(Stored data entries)

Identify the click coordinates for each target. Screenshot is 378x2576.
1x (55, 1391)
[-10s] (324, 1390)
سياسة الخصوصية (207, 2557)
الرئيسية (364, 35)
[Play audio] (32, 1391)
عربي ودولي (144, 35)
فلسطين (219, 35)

_EXERCISE PROMPT_.
Please transcribe all of the data above exactly.

_OUTPUT FOR THIS TASK_.
Identify the click coordinates for each target. Screenshot is 378x2576.
1x (55, 1391)
[-10s] (324, 1390)
سياسة الخصوصية (207, 2557)
الرئيسية (364, 35)
[Play audio] (32, 1391)
عربي ودولي (144, 35)
فلسطين (219, 35)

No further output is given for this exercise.